◆ Amaç 1: “İlk Filmim” kitabını tanıtan metne göre kitaptaki röportajları kim yapmıştır?
◆ Amaç 2: “İlk Filmim” kitabını tanıtan metni kaldığı yerden alıp sürdürün.

═══ Metin ═══

İlk uzun metrajım olan “Karışık Kaset”in çekilmesi gündeme geldiği ilk günlerde yapımcılarımdan Kaan Ege bana bir kitap hediye etti, ismi “İlk Filmim.”
Bir röportajlar toplamı olan kitapta bugün her biri ünlü yönetmen olan 20 ismin, ilk filmlerini yapma serüvenleri anlatılıyor. Röportajları yapan Stephen Lowenstein bütün yönetmenlere hemen hemen aynı soruları sorarak başlıyor, daha sonra sohbet giderek derinleşiyor. Kitap yapım süreci boyunca hep yanımdaydı. Röportajların hepsini bir kerede bitirmek istemedim ve zamana yaydım, zira  “İlk Filmim” benim için eğlenceli bir okuma olmanın ötesinde epey de yol gösterici, cesaret verici bir kitap oldu. Yönetmenlerin ilk filmlerini yaparken karşılaştıkları zorlukların benzerliklerini, ancak bu zorluklarla başa çıkma metotlarının farklılığını çok heyecan verici buldum. “İlk Filmim” insanın içini film yapma heyecanıyla dolduran bir kitap, film çekme serüvenine atılacak yönetmen adayları için iyi bir film yapmanın mutlak ve tek bir yolu olmadığını göstermesi açısından da benzersiz bir kaynak.

═══ Veri Satırları ═══

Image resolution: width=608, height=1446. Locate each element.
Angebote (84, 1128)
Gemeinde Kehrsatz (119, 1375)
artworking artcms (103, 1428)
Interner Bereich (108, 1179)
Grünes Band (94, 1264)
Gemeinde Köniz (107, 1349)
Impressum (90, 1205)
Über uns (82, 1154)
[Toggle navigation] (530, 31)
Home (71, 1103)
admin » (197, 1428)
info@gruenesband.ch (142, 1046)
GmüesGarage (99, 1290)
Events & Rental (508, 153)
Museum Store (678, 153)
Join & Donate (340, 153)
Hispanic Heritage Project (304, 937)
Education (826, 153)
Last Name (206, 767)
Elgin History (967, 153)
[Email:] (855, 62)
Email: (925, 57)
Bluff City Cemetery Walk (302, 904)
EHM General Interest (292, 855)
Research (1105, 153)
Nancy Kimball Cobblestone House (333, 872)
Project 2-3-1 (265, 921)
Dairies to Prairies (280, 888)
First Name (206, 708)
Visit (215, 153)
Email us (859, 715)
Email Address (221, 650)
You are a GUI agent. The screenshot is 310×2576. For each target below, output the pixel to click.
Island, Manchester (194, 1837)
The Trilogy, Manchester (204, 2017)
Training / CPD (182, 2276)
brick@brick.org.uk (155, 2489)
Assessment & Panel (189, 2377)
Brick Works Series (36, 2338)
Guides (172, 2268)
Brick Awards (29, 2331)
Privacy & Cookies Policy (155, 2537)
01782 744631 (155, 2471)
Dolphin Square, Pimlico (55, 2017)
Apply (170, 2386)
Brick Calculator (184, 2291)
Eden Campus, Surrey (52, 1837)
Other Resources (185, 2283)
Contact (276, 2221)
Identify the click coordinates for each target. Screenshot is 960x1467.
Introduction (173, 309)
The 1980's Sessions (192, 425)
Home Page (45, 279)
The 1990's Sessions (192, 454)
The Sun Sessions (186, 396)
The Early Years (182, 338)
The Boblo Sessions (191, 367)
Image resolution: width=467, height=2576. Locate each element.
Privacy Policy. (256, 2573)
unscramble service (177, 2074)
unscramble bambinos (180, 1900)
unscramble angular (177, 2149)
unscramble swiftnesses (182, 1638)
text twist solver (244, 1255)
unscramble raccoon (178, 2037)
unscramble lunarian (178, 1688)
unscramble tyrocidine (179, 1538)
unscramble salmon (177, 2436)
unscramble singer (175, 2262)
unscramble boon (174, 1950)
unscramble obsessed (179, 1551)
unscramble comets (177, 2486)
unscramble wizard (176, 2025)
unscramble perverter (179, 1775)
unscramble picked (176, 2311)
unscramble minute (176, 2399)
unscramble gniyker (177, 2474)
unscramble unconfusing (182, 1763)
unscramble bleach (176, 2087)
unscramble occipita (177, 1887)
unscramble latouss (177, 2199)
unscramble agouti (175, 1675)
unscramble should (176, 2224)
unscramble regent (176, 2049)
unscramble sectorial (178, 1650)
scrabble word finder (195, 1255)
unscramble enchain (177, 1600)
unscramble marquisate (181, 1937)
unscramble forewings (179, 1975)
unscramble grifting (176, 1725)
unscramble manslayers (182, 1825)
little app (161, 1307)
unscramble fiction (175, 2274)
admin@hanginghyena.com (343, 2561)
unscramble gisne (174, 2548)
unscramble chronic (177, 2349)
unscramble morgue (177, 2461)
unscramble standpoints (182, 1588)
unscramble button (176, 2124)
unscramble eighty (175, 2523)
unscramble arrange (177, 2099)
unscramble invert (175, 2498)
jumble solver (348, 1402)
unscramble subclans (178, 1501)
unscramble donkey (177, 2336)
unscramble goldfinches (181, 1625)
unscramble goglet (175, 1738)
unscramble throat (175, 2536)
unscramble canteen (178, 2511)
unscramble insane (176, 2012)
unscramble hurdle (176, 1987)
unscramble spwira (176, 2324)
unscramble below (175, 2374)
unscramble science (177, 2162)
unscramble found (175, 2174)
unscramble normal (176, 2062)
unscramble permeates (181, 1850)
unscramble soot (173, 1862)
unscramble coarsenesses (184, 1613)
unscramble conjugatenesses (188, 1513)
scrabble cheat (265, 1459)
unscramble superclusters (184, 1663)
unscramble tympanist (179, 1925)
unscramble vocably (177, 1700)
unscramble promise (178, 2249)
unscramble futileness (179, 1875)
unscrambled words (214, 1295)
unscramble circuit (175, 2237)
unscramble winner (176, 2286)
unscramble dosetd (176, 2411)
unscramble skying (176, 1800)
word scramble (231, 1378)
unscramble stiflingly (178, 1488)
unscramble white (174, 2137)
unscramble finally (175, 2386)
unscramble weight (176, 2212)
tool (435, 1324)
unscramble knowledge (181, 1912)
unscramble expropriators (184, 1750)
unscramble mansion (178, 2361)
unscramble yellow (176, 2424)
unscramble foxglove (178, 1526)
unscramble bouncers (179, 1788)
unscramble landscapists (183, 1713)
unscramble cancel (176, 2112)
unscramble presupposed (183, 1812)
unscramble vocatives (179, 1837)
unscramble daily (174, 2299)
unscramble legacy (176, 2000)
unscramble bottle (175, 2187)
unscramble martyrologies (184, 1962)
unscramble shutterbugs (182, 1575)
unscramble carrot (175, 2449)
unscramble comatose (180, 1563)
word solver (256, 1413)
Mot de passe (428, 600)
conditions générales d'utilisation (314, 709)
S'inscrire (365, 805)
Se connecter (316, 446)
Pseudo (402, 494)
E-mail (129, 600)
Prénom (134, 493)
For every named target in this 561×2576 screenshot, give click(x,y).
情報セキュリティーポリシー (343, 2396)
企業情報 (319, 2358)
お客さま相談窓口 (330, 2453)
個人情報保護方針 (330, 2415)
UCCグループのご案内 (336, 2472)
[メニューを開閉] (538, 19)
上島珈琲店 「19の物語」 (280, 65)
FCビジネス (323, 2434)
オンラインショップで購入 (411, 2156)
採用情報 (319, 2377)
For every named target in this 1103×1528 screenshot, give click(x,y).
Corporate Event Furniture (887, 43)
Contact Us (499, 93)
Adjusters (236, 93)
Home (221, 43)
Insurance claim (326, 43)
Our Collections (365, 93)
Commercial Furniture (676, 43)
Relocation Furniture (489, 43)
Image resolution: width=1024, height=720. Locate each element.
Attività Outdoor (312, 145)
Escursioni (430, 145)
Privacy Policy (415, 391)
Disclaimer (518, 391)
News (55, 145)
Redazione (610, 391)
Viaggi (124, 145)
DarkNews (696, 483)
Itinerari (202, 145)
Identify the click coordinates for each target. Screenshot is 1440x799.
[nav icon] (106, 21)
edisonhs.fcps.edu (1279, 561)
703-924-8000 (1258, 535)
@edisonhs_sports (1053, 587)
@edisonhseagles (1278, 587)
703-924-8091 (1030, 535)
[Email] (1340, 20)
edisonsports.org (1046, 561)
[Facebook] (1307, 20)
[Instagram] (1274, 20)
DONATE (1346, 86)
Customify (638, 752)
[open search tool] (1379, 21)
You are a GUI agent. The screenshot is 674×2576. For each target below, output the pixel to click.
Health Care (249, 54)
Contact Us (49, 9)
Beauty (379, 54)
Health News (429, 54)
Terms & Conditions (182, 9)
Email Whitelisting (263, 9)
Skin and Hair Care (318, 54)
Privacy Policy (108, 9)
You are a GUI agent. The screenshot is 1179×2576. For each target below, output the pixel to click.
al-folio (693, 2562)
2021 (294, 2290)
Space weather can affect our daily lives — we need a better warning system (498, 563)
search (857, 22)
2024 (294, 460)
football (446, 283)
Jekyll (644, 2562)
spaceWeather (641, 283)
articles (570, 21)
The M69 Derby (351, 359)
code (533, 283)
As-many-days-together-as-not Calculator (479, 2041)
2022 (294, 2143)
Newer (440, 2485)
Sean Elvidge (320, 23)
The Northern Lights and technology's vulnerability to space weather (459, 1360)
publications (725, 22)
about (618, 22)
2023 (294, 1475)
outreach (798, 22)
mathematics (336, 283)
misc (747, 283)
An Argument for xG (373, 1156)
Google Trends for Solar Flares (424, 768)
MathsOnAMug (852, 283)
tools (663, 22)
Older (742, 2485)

═══

◆ Alıştırma Çıktısı 1: Stephen Lowenstein.

◆ Alıştırma Çıktısı 2:
DEVRİM SİNEMASI
Soner SERT

Lenin’in düşlerini kurduğu sosyalist devrimi okuma-yazma bilmeyen Sovyet halkına anlatmak için kurdurduğu dünyanın ilk güzel sanatlar akademisi V.G.İ.K. (kuruluş 1919) aynı dönemde birçok başarılı yönetmen, sinema kuramcısı yetiştirdi. Bu yönetmenler (Einstein, Vertov, Kuleşov, Pudovkin v.s.) devrimin ruhunu halka aktarmak için filmler çekti. Filmler önceki zamanlarda görüntülerin arasına, sessiz sinema olduğu için, yazılar konularak anlam kazandırılmaya çalışılan parçalardan oluşurdu. Sovyet yönetmenleri, Sovyet halkının okuma-yazma bilmemesinden dolayı görüntüleri yazı kullanmadan birbirlerine ekleyerek anlam yaratmanın peşine düştüler. Bu çalışma, sinema sanatında kurguyu doğurdu. Ve bu filmler, Lenin’in emrine sundukları trenlerle Sovyetler’in en ücra köşesine bile giderek seyirci ile buluştu. ‘Devrim Sineması’, bu mücadele ruhunu ve Sinema’da devrimi anlatır.
Yazarlar: Luda - Jean Schnitzer / Marcel Martin / Çeviri: Osman Akınhay / Agora Yayınları


MÜHÜRLENMİŞ ZAMAN - ANDREİ TARKOVSKY
Defne HALMAN

Sinema tarihinin en özgün ve önemli yönetmenlerinden Anrdei Tarkovksy’nin dünyasına yolculuk yapmak için kendi kaleme aldığı ‘Mühürlenmiş Zaman’, Füsun Ant tarafından Türkçeye özenle çevrilmiş, olmazsa olmaz eşsiz bir yapıt.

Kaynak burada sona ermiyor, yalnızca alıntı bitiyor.